• Task 1:
In the text on travel safety in Nepal and Tibet, which three months bring the most rainfall of the year to both regions?
• Task 2:
Continue the text on travel safety in Nepal and Tibet from the point where it stops.

Oxygen Supply for Tourists in Tibet
Most people get better after acclimatizing for a few days. However, there were also many severe cases in which emergency evacuation was needed. Therefore, it is recommended that you hire an experienced local guide from a registered travel agency to escort and assist you when you plan to travel to remote areas far away from big towns.
Summer is the high-incidence season of natural disasters both in Nepal and Tibet, especially during the months of July, August and September when the most rainfall of the year in both regions may lead to a landslide. The severest natural disaster that happened in the region, covering Nepal and Tibet, was the 7.8 magnitude earthquake on April 25th, 2015, which took the lives of 9,000 people and injured around 22,000 people. We suggest that you learn a self-rescue procedure or even practice before traveling to Nepal or other regions on the active seismic belt.
Winter months are not the time we would recommend our guests to do outdoor activities in Tibet. Because of the heavy snow, occasional roadblocks in the coldest zones of Tibet, such as Nagqu and Ngari, may break off your trip, The lower visuality and possible snow avalanche may put your road safety at risk. However, winter is the high season of Nepal travel.
Both Nepal and Tibet are teeming with adventurous outdoor activities. The most popular and challenging outdoor activity in this region is mountaineering at the highest peak of Mount Everest on both slopes, in Nepal and Tibet respectively. Trekking in Nepal and going on the biking tour across Nepal and Tibet border are also challenging and intriguing. Due to the ill road conditions in Nepal and the harsh climate features in Tibet, outdoor activities in both regions require the participants to be able to tolerate a relatively high physical demand and join a professional team to escort them. Solo travel for foreigners in Nepal is legally permitted, but not in Tibet. It might be an annoyance for free travel-minded people, but from another perspective, the safety of traveling comes with more of a guarantee.

[Data records]

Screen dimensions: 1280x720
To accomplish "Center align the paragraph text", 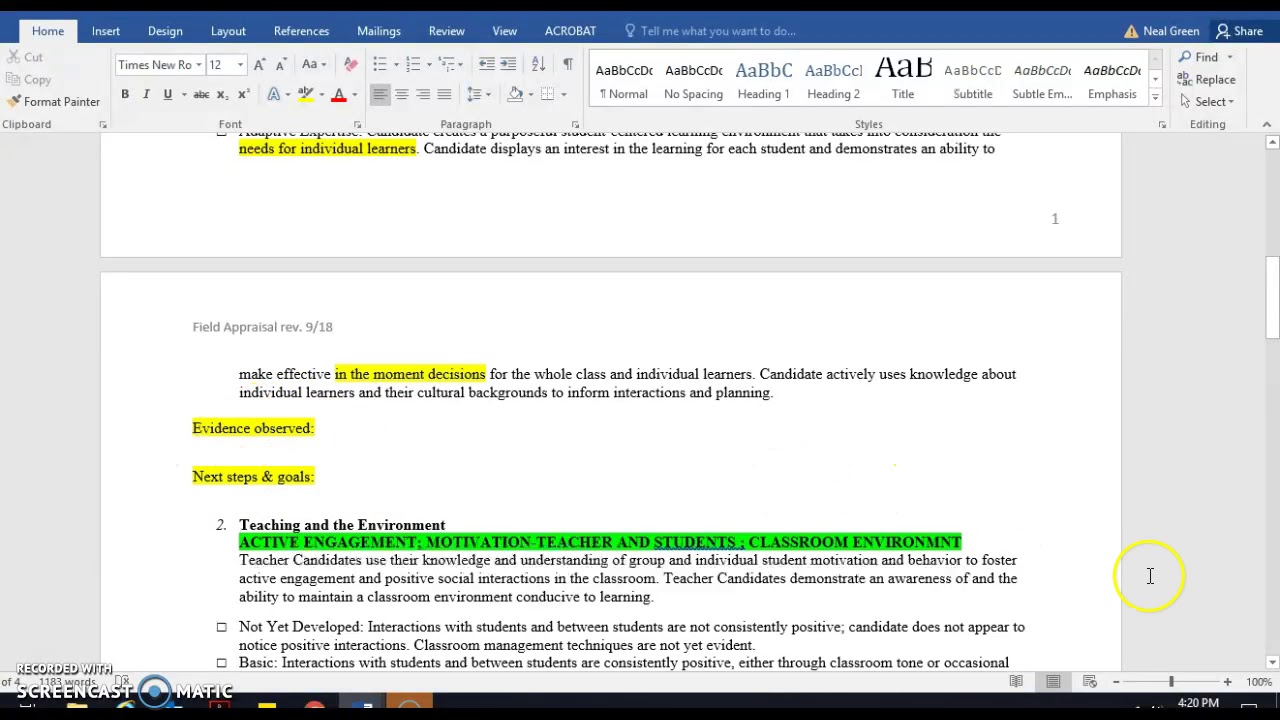I will [x=401, y=94].
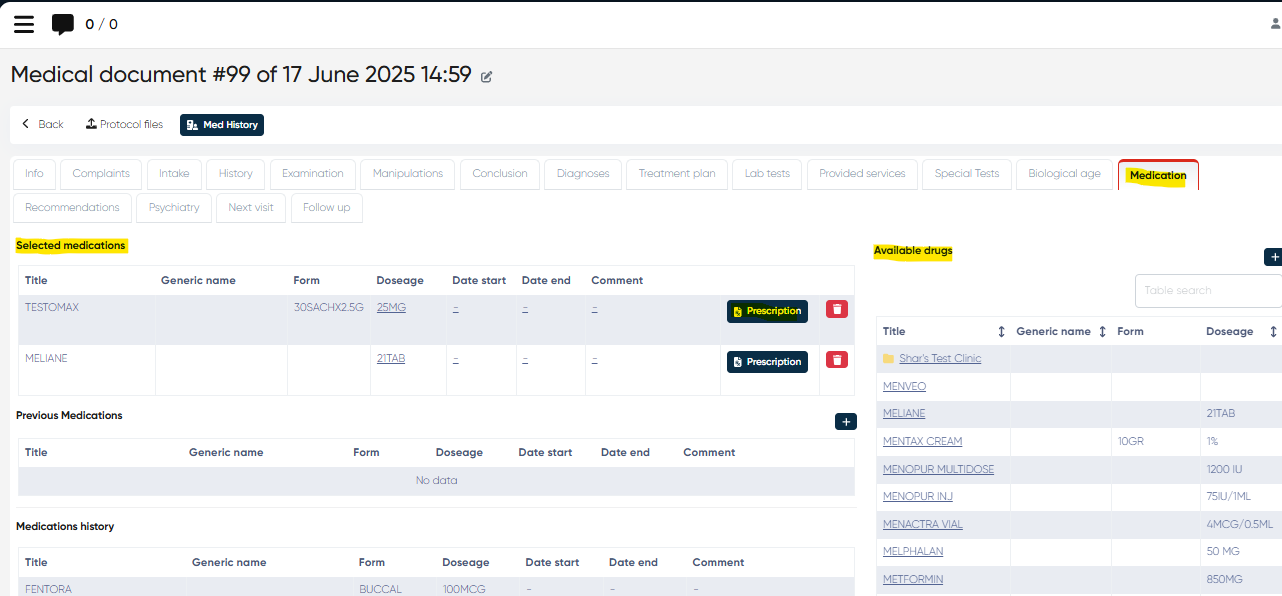
Task: Sort available drugs by Doseage
Action: pos(1273,332)
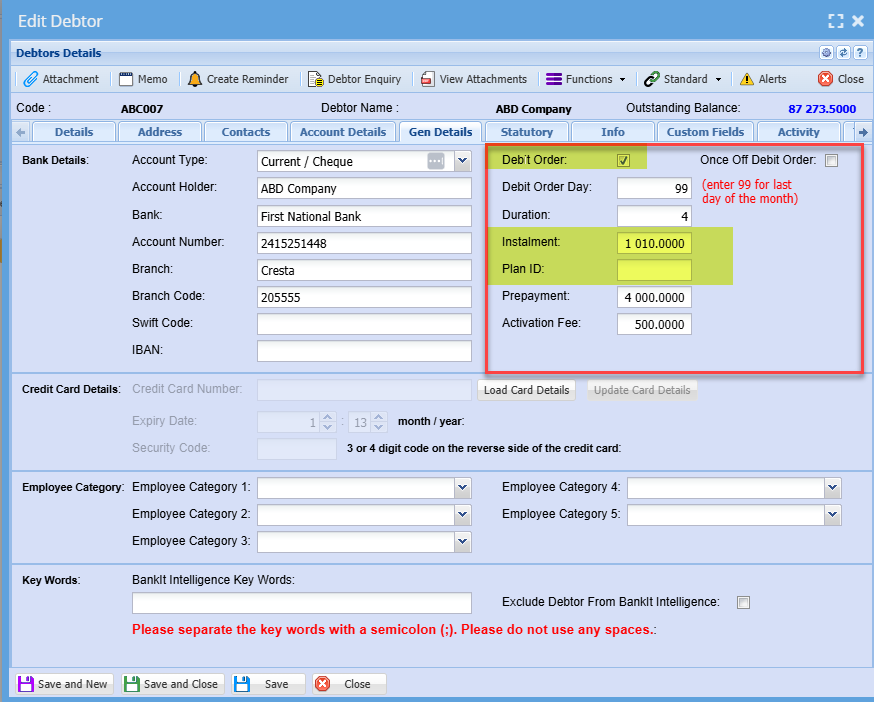This screenshot has width=874, height=702.
Task: Click the Account Type ellipsis lookup icon
Action: coord(435,161)
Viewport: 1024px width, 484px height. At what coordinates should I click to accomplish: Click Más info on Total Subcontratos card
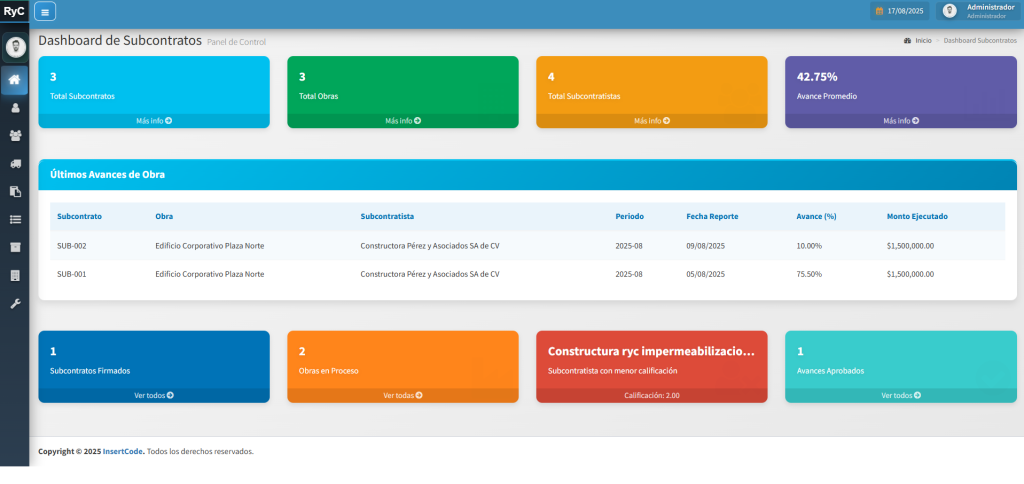pyautogui.click(x=154, y=121)
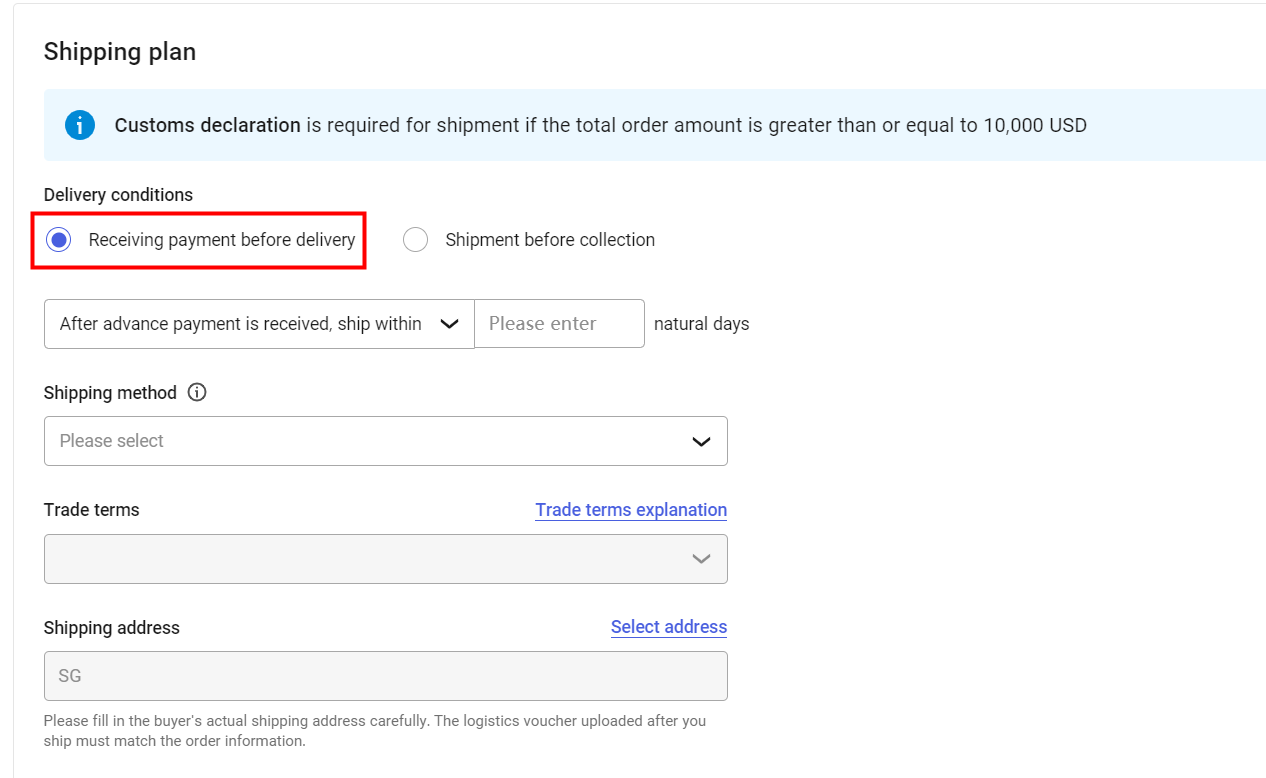Click the Delivery conditions label
Viewport: 1266px width, 778px height.
click(118, 195)
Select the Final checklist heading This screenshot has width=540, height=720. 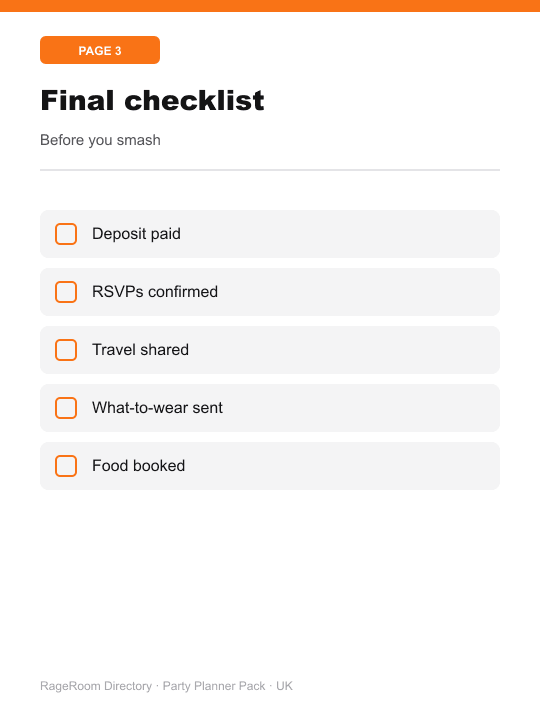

• Written response 1:
July, August and September.

• Written response 2:
Trek around Mt. Kailash in April
Both Nepal and Tibet are very traveler-friendly destinations. The Nepalese and Tibetan people are the most religious and friendliest groups in the world. In some politically sensitive times of the year, protests, demonstrations, or strikes can make travel there a little bit dangerous. In Nepal, the selection period is when civil unrest is likely to happen. In Tibet, there has been no severe event after the 2008 unrest. But making a statement of political points of view in public is not a wise way to behave.
To do some research about the etiquette and taboo in Nepal and Tibet can help you avoid the dispute or violence from fraud behaviors. If you’re uncertain about a certain behavior, ask your local guide to get a clarification.
Buying comprehensive travel insurance is essential and necessary for an international trip. As you’re away from a whole support system from your mother country, make sure you check the insurance items carefully with your insurer before purchasing the product and ensure the most concerned items get covered. Apart from medical care, trip cancellation, flight delay, and cancellation, and accidents, the emergency evacuation should also be included in your consideration when choosing the insurance products, especially if you are traveling to the high areas above 2400 meters.
In Tibet: Dial 110 to reach police; dial 120 to get medical help; dial 119 to report a fire or other issues.
In Nepal: Dial 100 to reach police; dial 102 to get medical help; dial 101 to report a fire or other issues.
You can also call your insurer to help you deal with your problems first.